Work to complete - Look through the records below and collect all lines that hold the string "label".

Extracted entries -
※ ※ ※

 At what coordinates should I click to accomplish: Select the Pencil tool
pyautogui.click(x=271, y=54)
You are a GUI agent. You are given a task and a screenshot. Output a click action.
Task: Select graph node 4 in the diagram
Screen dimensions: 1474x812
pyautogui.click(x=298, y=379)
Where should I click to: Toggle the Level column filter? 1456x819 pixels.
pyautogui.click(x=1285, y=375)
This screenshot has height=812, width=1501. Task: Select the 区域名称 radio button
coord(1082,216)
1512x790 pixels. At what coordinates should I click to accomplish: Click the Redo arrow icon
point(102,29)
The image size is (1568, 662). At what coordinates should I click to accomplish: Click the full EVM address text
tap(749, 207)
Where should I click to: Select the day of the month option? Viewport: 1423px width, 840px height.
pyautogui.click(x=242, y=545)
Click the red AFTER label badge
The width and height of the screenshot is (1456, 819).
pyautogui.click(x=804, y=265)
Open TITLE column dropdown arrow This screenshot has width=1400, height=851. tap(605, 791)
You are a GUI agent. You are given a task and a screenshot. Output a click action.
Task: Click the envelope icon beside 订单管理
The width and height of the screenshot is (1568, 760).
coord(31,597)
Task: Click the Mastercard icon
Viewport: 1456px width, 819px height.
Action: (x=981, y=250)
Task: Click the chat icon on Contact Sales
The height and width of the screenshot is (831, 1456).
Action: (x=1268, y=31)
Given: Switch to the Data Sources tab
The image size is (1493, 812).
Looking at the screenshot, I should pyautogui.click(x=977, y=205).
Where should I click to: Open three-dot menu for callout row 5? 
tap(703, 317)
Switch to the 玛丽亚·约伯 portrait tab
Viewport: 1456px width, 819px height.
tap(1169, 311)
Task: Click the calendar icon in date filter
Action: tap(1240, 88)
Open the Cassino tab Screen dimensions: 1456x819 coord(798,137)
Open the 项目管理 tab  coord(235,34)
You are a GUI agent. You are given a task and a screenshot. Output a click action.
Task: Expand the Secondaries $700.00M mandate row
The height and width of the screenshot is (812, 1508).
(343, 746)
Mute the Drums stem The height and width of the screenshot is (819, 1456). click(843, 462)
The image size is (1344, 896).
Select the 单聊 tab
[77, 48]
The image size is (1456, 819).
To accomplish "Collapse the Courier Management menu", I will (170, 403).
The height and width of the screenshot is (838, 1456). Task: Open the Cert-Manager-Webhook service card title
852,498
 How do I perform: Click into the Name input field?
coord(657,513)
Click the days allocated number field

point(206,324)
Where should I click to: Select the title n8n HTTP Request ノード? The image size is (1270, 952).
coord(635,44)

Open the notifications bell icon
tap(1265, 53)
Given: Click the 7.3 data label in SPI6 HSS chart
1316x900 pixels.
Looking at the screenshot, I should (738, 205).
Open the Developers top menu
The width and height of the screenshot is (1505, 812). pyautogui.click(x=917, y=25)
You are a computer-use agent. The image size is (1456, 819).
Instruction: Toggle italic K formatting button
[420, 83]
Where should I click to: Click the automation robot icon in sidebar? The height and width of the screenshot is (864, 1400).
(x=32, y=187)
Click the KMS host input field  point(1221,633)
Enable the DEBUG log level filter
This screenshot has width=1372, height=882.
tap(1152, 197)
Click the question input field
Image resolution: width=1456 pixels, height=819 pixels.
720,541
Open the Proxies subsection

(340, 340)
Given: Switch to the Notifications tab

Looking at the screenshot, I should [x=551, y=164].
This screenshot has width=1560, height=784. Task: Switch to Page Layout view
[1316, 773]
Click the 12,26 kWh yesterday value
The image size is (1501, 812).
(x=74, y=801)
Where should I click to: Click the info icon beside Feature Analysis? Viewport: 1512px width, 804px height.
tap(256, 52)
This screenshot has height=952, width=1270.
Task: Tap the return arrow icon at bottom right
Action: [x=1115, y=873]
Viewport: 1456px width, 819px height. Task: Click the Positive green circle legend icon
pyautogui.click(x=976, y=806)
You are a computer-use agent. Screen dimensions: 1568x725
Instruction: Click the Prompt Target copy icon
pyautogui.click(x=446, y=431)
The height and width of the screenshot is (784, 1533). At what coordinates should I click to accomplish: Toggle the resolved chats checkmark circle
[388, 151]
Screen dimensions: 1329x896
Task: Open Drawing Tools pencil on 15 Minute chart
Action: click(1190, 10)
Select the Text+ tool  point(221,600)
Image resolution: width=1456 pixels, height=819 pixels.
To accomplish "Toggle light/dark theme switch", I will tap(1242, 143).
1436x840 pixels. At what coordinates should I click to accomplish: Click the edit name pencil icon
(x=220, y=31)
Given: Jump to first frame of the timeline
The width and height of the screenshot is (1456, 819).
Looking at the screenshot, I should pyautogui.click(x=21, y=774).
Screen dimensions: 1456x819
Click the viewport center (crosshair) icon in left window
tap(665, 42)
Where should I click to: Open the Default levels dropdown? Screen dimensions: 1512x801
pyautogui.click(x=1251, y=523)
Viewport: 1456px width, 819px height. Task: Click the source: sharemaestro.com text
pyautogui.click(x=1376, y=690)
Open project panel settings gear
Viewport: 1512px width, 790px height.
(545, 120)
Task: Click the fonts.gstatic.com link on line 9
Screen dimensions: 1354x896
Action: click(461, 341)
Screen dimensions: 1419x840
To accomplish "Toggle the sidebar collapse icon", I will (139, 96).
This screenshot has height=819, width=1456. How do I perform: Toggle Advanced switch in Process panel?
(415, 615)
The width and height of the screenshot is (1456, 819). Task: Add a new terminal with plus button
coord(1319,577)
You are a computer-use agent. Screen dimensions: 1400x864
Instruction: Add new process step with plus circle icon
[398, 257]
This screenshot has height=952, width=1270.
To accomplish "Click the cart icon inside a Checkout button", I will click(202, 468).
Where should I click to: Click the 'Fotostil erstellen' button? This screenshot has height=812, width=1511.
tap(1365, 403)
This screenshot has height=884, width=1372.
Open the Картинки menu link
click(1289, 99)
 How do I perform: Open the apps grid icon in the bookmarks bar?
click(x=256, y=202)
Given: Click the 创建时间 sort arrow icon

※ ※ ※

Task response -
Click the red AFTER label badge
Given: Click the 7.3 data label in SPI6 HSS chart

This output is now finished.